OBJECTIVE ▸
Render every line of the records below as a JSON array of strings, one string per line, and omit any blank lines.

Dataset records ▸
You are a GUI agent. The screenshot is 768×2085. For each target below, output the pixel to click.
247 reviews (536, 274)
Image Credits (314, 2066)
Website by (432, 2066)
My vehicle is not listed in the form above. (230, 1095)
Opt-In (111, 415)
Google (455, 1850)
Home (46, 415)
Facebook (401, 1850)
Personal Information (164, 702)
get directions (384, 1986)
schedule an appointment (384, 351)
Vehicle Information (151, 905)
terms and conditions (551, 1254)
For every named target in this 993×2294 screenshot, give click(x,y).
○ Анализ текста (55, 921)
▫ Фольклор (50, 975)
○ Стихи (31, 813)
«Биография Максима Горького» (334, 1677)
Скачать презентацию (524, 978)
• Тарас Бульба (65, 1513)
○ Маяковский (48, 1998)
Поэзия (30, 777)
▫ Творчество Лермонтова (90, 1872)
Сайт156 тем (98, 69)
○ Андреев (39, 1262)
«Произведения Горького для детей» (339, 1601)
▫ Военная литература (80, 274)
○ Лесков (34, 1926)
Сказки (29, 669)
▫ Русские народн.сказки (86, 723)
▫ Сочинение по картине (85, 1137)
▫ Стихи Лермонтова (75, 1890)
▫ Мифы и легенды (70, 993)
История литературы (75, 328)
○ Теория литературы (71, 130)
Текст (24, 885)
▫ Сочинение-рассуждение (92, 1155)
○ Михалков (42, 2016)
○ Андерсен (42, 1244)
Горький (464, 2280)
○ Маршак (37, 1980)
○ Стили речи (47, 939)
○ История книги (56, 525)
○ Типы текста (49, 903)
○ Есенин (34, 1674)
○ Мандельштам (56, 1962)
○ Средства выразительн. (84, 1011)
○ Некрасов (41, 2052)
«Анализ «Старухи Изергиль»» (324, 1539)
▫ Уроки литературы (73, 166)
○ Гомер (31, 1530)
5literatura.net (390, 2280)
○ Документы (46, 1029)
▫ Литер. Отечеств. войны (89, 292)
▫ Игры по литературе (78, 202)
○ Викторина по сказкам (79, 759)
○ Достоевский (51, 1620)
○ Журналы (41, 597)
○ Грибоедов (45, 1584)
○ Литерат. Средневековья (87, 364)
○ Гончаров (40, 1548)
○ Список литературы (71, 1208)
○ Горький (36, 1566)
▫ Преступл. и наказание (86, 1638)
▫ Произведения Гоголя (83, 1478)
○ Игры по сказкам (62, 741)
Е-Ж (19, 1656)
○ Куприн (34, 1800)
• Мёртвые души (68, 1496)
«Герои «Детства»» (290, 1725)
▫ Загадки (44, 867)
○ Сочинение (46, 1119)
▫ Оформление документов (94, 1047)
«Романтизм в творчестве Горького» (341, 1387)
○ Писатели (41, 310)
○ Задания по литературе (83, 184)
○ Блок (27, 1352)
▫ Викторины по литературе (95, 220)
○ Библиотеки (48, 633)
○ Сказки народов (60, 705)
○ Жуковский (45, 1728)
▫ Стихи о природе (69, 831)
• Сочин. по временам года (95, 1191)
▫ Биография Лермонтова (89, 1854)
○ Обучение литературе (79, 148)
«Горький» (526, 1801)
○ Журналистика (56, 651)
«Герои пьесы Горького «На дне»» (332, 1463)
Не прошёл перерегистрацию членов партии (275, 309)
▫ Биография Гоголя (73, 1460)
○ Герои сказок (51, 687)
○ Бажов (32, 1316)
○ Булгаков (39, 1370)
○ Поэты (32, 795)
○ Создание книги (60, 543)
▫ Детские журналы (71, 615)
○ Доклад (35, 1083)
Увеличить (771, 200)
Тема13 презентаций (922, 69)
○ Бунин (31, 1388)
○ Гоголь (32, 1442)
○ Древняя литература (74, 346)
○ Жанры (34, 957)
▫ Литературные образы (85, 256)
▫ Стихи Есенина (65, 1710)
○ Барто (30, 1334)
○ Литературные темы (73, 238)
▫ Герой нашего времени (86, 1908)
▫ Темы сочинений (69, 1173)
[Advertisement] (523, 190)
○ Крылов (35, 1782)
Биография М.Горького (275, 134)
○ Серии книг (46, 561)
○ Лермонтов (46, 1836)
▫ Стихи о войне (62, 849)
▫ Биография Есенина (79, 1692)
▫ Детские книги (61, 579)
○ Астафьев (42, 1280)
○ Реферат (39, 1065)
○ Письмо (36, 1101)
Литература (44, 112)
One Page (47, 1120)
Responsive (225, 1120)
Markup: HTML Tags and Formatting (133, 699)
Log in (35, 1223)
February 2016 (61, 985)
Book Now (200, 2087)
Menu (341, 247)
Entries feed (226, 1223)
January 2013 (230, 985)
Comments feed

WORKED ANSWER ▸
[
  "You are a GUI agent. The screenshot is 768×2085. For each target below, output the pixel to click.",
  "247 reviews (536, 274)",
  "Image Credits (314, 2066)",
  "Website by (432, 2066)",
  "My vehicle is not listed in the form above. (230, 1095)",
  "Opt-In (111, 415)",
  "Google (455, 1850)",
  "Home (46, 415)",
  "Facebook (401, 1850)",
  "Personal Information (164, 702)",
  "get directions (384, 1986)",
  "schedule an appointment (384, 351)",
  "Vehicle Information (151, 905)",
  "terms and conditions (551, 1254)",
  "For every named target in this 993×2294 screenshot, give click(x,y).",
  "○ Анализ текста (55, 921)",
  "▫ Фольклор (50, 975)",
  "○ Стихи (31, 813)",
  "«Биография Максима Горького» (334, 1677)",
  "Скачать презентацию (524, 978)",
  "• Тарас Бульба (65, 1513)",
  "○ Маяковский (48, 1998)",
  "Поэзия (30, 777)",
  "▫ Творчество Лермонтова (90, 1872)",
  "Сайт156 тем (98, 69)",
  "○ Андреев (39, 1262)",
  "«Произведения Горького для детей» (339, 1601)",
  "▫ Военная литература (80, 274)",
  "○ Лесков (34, 1926)",
  "Сказки (29, 669)",
  "▫ Русские народн.сказки (86, 723)",
  "▫ Сочинение по картине (85, 1137)",
  "▫ Стихи Лермонтова (75, 1890)",
  "▫ Мифы и легенды (70, 993)",
  "История литературы (75, 328)",
  "○ Теория литературы (71, 130)",
  "Текст (24, 885)",
  "▫ Сочинение-рассуждение (92, 1155)",
  "○ Михалков (42, 2016)",
  "○ Андерсен (42, 1244)",
  "Горький (464, 2280)",
  "○ Маршак (37, 1980)",
  "○ Стили речи (47, 939)",
  "○ История книги (56, 525)",
  "○ Типы текста (49, 903)",
  "○ Есенин (34, 1674)",
  "○ Мандельштам (56, 1962)",
  "○ Средства выразительн. (84, 1011)",
  "○ Некрасов (41, 2052)",
  "«Анализ «Старухи Изергиль»» (324, 1539)",
  "▫ Уроки литературы (73, 166)",
  "○ Гомер (31, 1530)",
  "5literatura.net (390, 2280)",
  "○ Документы (46, 1029)",
  "▫ Литер. Отечеств. войны (89, 292)",
  "▫ Игры по литературе (78, 202)",
  "○ Викторина по сказкам (79, 759)",
  "○ Достоевский (51, 1620)",
  "○ Журналы (41, 597)",
  "○ Грибоедов (45, 1584)",
  "○ Литерат. Средневековья (87, 364)",
  "○ Гончаров (40, 1548)",
  "○ Список литературы (71, 1208)",
  "○ Горький (36, 1566)",
  "▫ Преступл. и наказание (86, 1638)",
  "▫ Произведения Гоголя (83, 1478)",
  "○ Игры по сказкам (62, 741)",
  "Е-Ж (19, 1656)",
  "○ Куприн (34, 1800)",
  "• Мёртвые души (68, 1496)",
  "«Герои «Детства»» (290, 1725)",
  "▫ Загадки (44, 867)",
  "○ Сочинение (46, 1119)",
  "▫ Оформление документов (94, 1047)",
  "«Романтизм в творчестве Горького» (341, 1387)",
  "○ Писатели (41, 310)",
  "○ Задания по литературе (83, 184)",
  "○ Блок (27, 1352)",
  "▫ Викторины по литературе (95, 220)",
  "○ Библиотеки (48, 633)",
  "○ Сказки народов (60, 705)",
  "○ Жуковский (45, 1728)",
  "▫ Стихи о природе (69, 831)",
  "• Сочин. по временам года (95, 1191)",
  "▫ Биография Лермонтова (89, 1854)",
  "○ Обучение литературе (79, 148)",
  "«Горький» (526, 1801)",
  "○ Журналистика (56, 651)",
  "«Герои пьесы Горького «На дне»» (332, 1463)",
  "Не прошёл перерегистрацию членов партии (275, 309)",
  "▫ Биография Гоголя (73, 1460)",
  "○ Герои сказок (51, 687)",
  "○ Бажов (32, 1316)",
  "○ Булгаков (39, 1370)",
  "○ Поэты (32, 795)",
  "○ Создание книги (60, 543)",
  "▫ Детские журналы (71, 615)",
  "○ Доклад (35, 1083)",
  "Увеличить (771, 200)",
  "Тема13 презентаций (922, 69)",
  "○ Бунин (31, 1388)",
  "○ Гоголь (32, 1442)",
  "○ Древняя литература (74, 346)",
  "○ Жанры (34, 957)",
  "▫ Литературные образы (85, 256)",
  "▫ Стихи Есенина (65, 1710)",
  "○ Барто (30, 1334)",
  "○ Литературные темы (73, 238)",
  "▫ Герой нашего времени (86, 1908)",
  "▫ Темы сочинений (69, 1173)",
  "[Advertisement] (523, 190)",
  "○ Крылов (35, 1782)",
  "Биография М.Горького (275, 134)",
  "○ Серии книг (46, 561)",
  "○ Лермонтов (46, 1836)",
  "▫ Стихи о войне (62, 849)",
  "▫ Биография Есенина (79, 1692)",
  "▫ Детские книги (61, 579)",
  "○ Астафьев (42, 1280)",
  "○ Реферат (39, 1065)",
  "○ Письмо (36, 1101)",
  "Литература (44, 112)",
  "One Page (47, 1120)",
  "Responsive (225, 1120)",
  "Markup: HTML Tags and Formatting (133, 699)",
  "Log in (35, 1223)",
  "February 2016 (61, 985)",
  "Book Now (200, 2087)",
  "Menu (341, 247)",
  "Entries feed (226, 1223)",
  "January 2013 (230, 985)",
  "Comments feed"
]